If you already have a main database but need the additional vector store capability, then the two most common options are Chroma and Pinecone. They are similar in features, and the latter offers a hosted plan with a free tier, while the former requires self-hosting for now. Both options are focused solely on vector stores, so you can expect good performance and features supporting vector handling.

On the other hand, it can be challenging to maintain multiple databases simultaneously, especially if some of the data is shared and must stay in sync. Consider using a database that can serve as both your main database as well as being a vector store. Supabase already offers this functionality, while Planetscale is planning to add the feature soon. ElasticSearch and OpenSearch also have this capability, so if you need both full-text search as well as a vector store, it can be a great option.

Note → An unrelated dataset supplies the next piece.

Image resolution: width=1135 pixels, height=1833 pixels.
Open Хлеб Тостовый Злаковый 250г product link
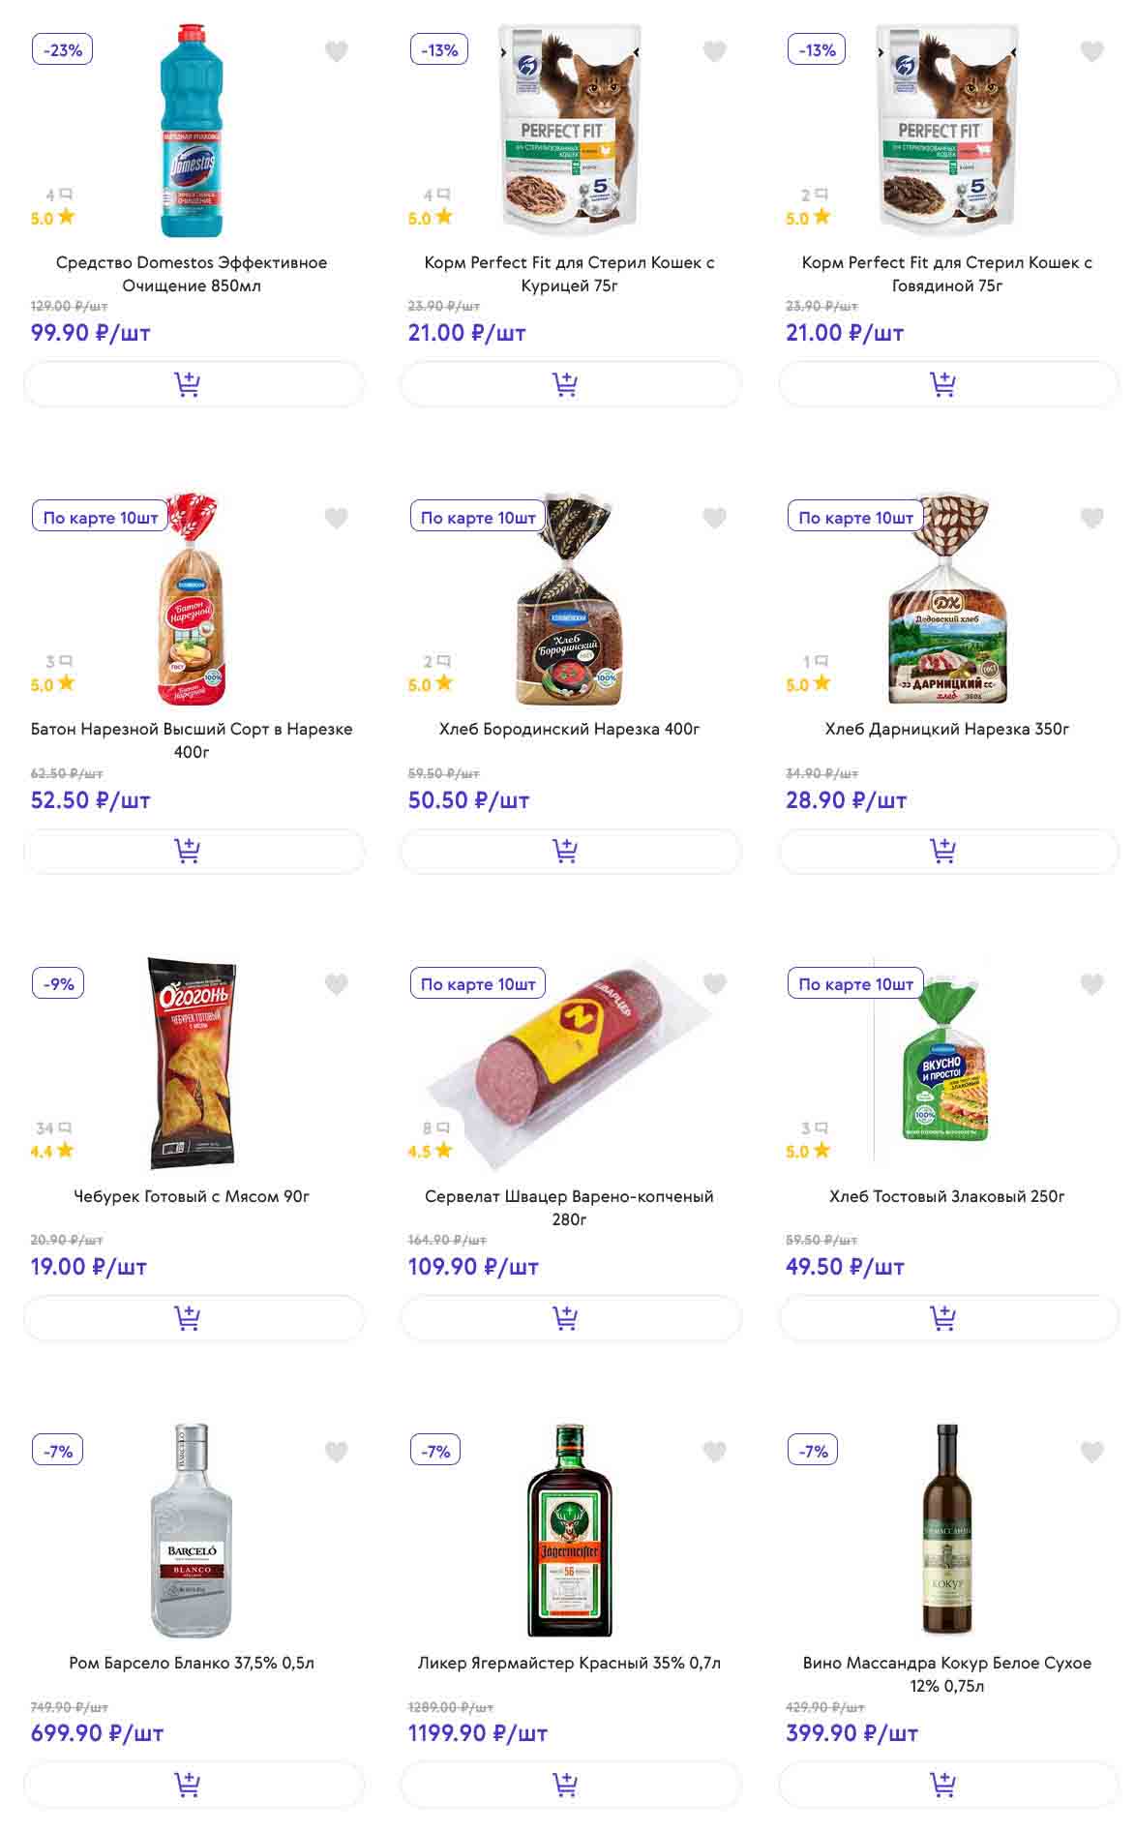click(946, 1196)
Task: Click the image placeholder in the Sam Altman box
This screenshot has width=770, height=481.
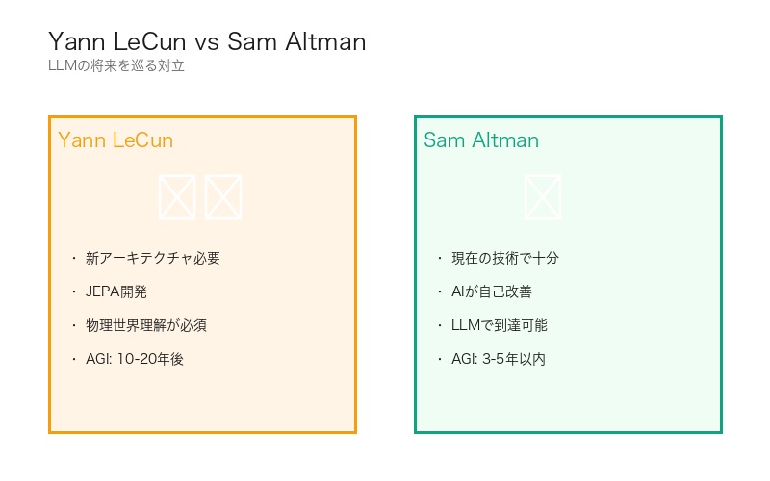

What I chose for PaperStudio

For my own project, I have my main database in PlanetScale. I love their DX, especially the ability to do database branching for schema changes. It is very performant and can scale to planet-scale (hurr hurr), albeit that’s not something we should worry about when just starting out. However, my project also needs both advanced full-text-search features as well as a vector store, so I additionally use OpenSearch to cover those needs. I chose OpenSearch over ElasticSearch for now due to the generous AWS free tier (1 year of limited free usage). In the future, I might consider switching to ElasticSearch since it has more features.

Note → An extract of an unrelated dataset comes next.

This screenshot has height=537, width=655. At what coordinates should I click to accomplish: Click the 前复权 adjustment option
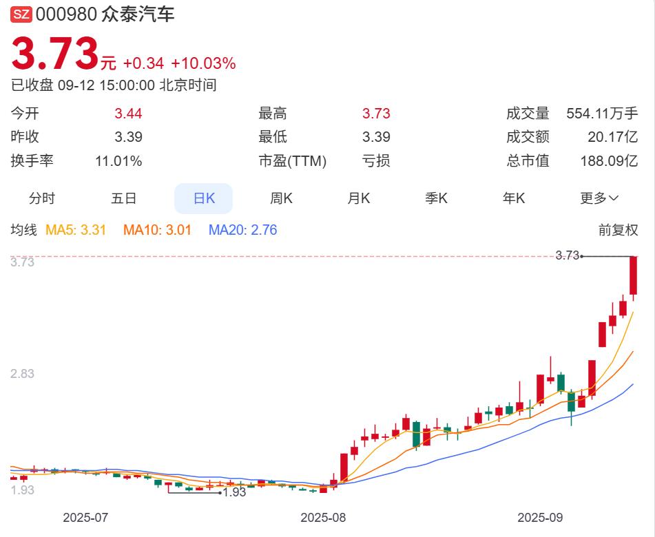618,230
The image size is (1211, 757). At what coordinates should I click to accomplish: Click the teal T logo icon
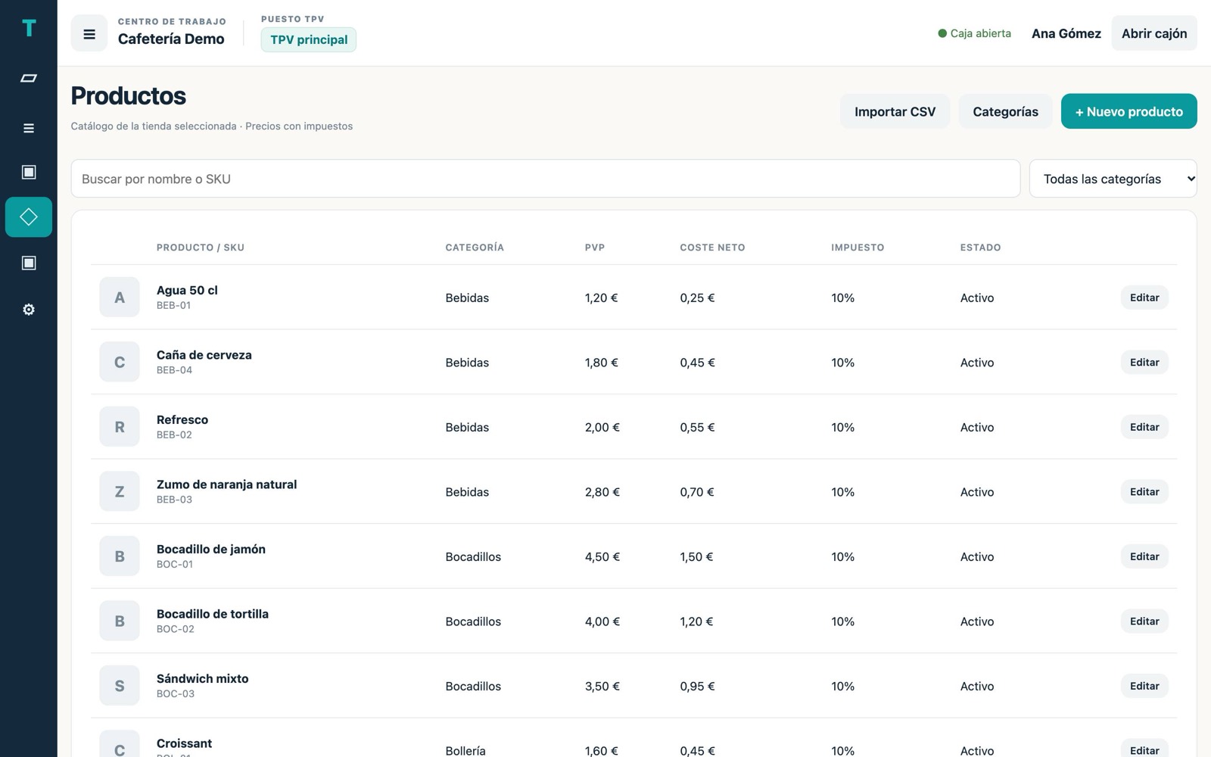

I find it challenging to maintain my data in sync. When adding additional papers to my database, I have to separately add them to both PlanetScale and OpenSearch, and ensure they stay in sync.

My recommendation

I suggest going with Supabase due to being an all-in-one solution. The only reason why I personally didn’t go down this route is the fact that Postgres full-text-search could not be compared with ElasticSearch/OpenSearch, and this was a dealbreaker in my case.